# Anyone around Alaska?



## StewTech (Feb 23, 2012)

Hey all!

I'm a senior now, and one of the schools I have looked at is the University of Alaska, Anchorage. Anyone heard anything about them? Anyone from the area? Are there any theatres in the area? 

I like the school, but I don't want to exile myself from large city-theatres. 


Thoughts?


----------



## ziryab (Feb 23, 2012)

Hi StewTech, I lived in alaska for 7, but don't know much about UAA. I did know a few people who went there and enjoyed it a lot. 
As far as theatre goes, there were a few small black box type of theatres there when I lived there (going on 6 yrs ago), and there is ALASKAPAC.ORG PAC which is a road house mostly. I hope this helps and for the record i would move back in a heart beat.


----------



## venuetech (Feb 23, 2012)

I'm in the north pacific at this point. But I did attend UAF a very long time ago. I dont spend much time in anchorage but that is because my family is in other parts of the state. Lots of Theatrical events happening in the anchorage area. I have heard good things about the UAA program. but have not visited that campus for some years. Lots of work opportunity between the three venue PAC and the Sullivan Arena.


----------



## Pie4Weebl (Feb 23, 2012)

Do you want to stay in Alaska after you graduate? If not, I'd say now would be the time to make a break for it.


----------



## gafftaper (Feb 24, 2012)

We used to have a CB member who worked in a big rental facility in Anchorage. I can't remember who it was or if he's still here. I'll try to find out for you. Also I'll send a message to SharynF to ask her to check in. She lives down in South East Alaska, but she may have some advice for you as well.


----------



## gafftaper (Feb 24, 2012)

AuroraStage is a TD in Fairbanks. He's a semi-regular member so send him a PM. He used to work with CB Mod Icewolf08. If you don't hear back from Aurorastage, let Icewolf know and I bet he can help you get in touch. 

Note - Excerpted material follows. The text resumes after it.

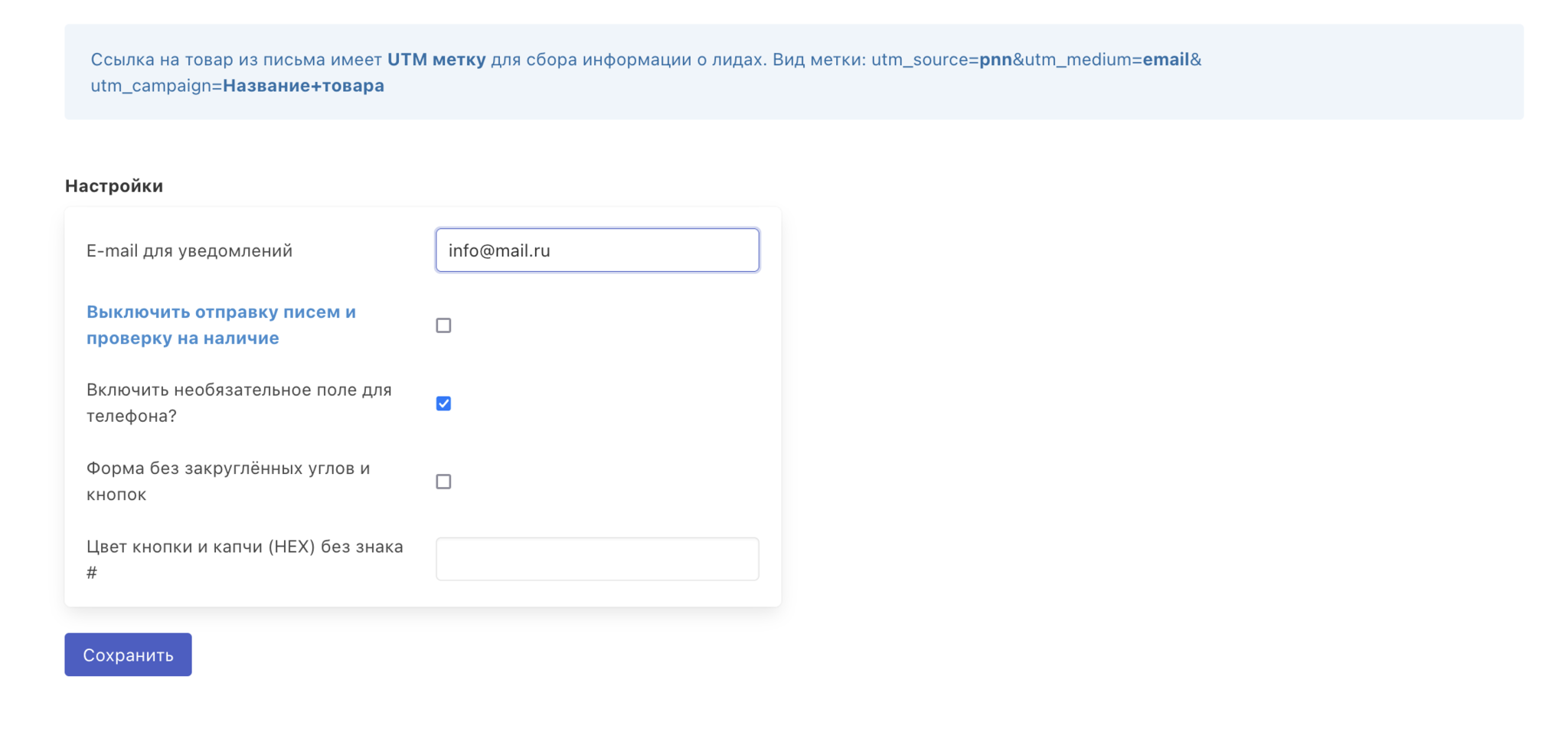Image resolution: width=1568 pixels, height=732 pixels.
Task: Save settings with the Сохранить button
Action: [128, 655]
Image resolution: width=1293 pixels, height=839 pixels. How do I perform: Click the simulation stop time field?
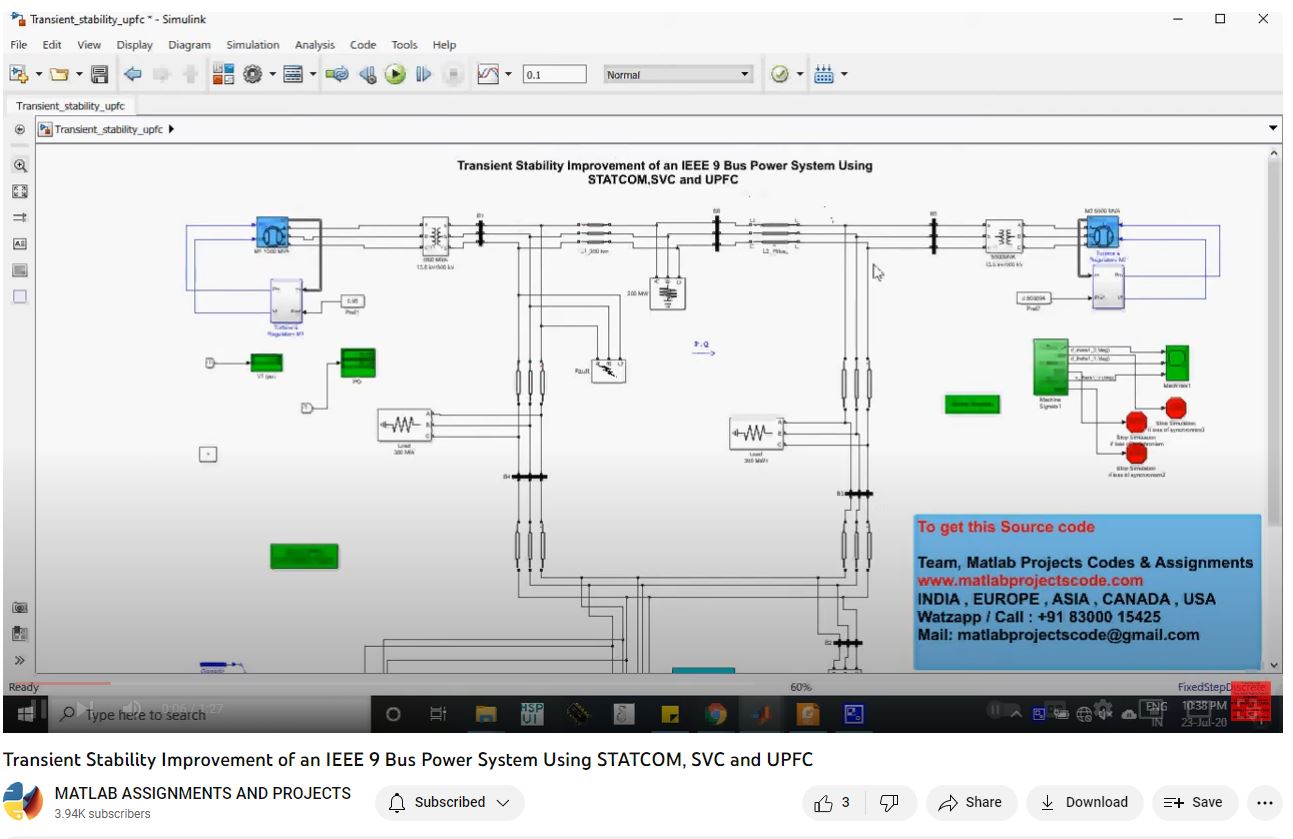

Saoirse attended U of A. Unfortunately he only posted once. However if you were to try to send him an E-mail the link might still work. 

Wodden is the guy I was thinking of who works in Anchorage.

> I work at the Performing arts Center in Anchorage as a Production Manager for the small theatre. We have 4 spaces. Atwood concert hall (1,950 seater) Discovery (727) and the Laurence (340); Then we have a rehearsal/black box (120 max) I run the Laurence. He also hasn't been around CB in years. But again


 Unfortunately, he also hasn't been around here in a long time but sending him an e-mail might get through to him.

Finally, Kelite spends part of his summer volunteering at a camp in the Kenai. He may have some connections up there he can use to get you some help.


----------



## Aerial (Feb 25, 2012)

I watched them win a hockey game once. And I've loved every experience in the state. Know nothing about theatres though.


----------



## StewTech (Feb 25, 2012)

Pie4Weebl said:


> Do you want to stay in Alaska after you graduate? If not, I'd say now would be the time to make a break for it.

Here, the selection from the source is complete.